“I have not spoken to him on the subject.”

“Why not?”

“Because I have, as yet, no influence over him. When he is married, his wife will have influence over him, and she shall speak.”

“Maddalena, I suppose? How do you know that she will speak?”

“Have I not educated her? Does she not understand what her duties are toward the Church, in whose bosom she has been reared?”

Luca hesitated uneasily, and walked away a step or two before he spoke again.

“Does this spoil, as you call it, amount to a large sum of money?” he asked, in an anxious whisper.
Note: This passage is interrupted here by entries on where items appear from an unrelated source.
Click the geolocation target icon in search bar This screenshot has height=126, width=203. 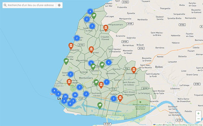(59, 5)
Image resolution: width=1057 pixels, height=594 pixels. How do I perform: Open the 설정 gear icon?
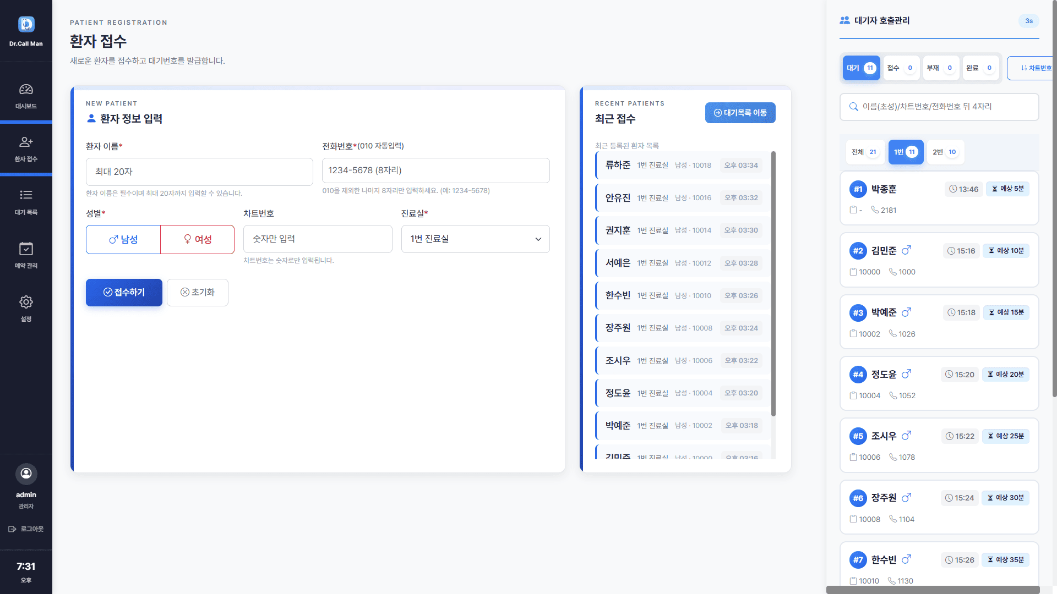point(26,302)
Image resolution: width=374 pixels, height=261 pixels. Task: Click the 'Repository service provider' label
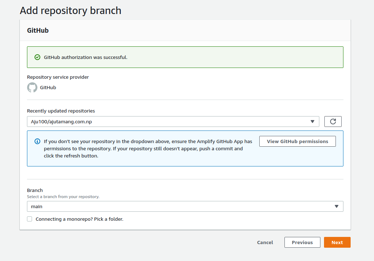[58, 77]
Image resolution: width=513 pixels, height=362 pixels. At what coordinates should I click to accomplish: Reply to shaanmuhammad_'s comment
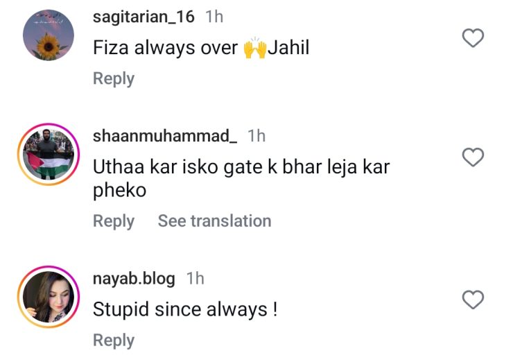[114, 221]
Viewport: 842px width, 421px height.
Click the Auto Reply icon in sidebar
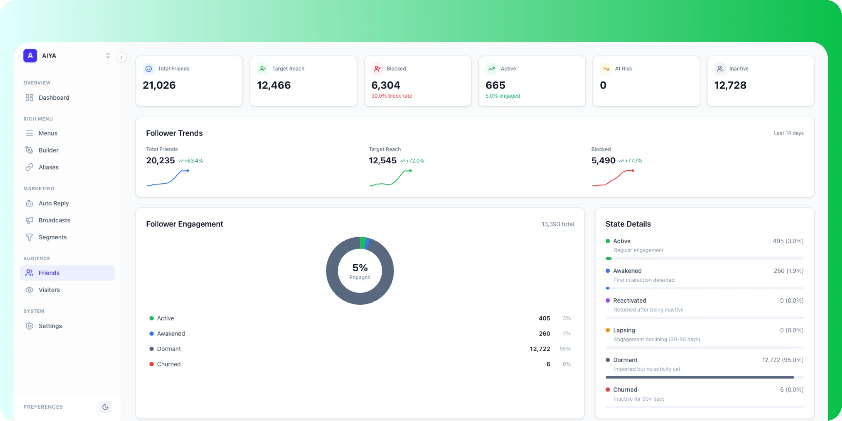coord(29,203)
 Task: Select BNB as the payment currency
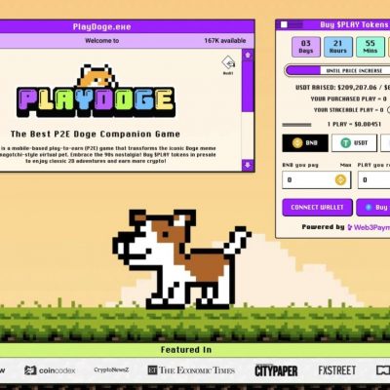(305, 143)
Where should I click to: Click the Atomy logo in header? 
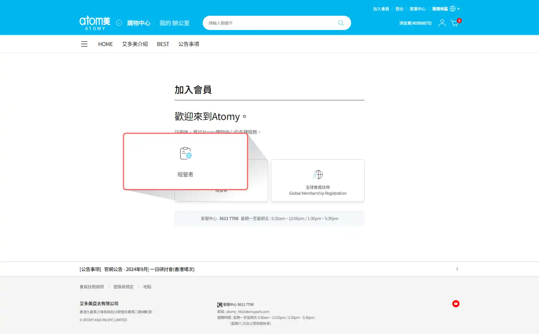(95, 23)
“I may answer that question, Luca, at some future time,” said the priest. “For the present, let it be enough that you are acquainted with all I undertook to inform you of when we began our conversation. You now know that if I am anxious for this marriage to take place, it is from motives entirely unconnected with self-interest. If all the property which Fabio’s ancestors wrongfully obtained from the Church were restored to the Church to-morrow, not one paulo of it would go into my pocket. I am a poor priest now, and to the end of my days shall remain so. You soldiers of the world, brother, fight for your pay; I am a soldier of the Church, and I fight for my cause.”

Saying these words, he returned abruptly to the statuette; and refused to speak, or leave his employment again, until he had taken the mold off, and had carefully put away the various fragments of which it consisted. This done, he drew a writing-desk from the drawer of his working-table, and taking out a slip of paper wrote these lines:

“Come down to the studio to-morrow. Fabio will be with us, but Nanina will return no more.”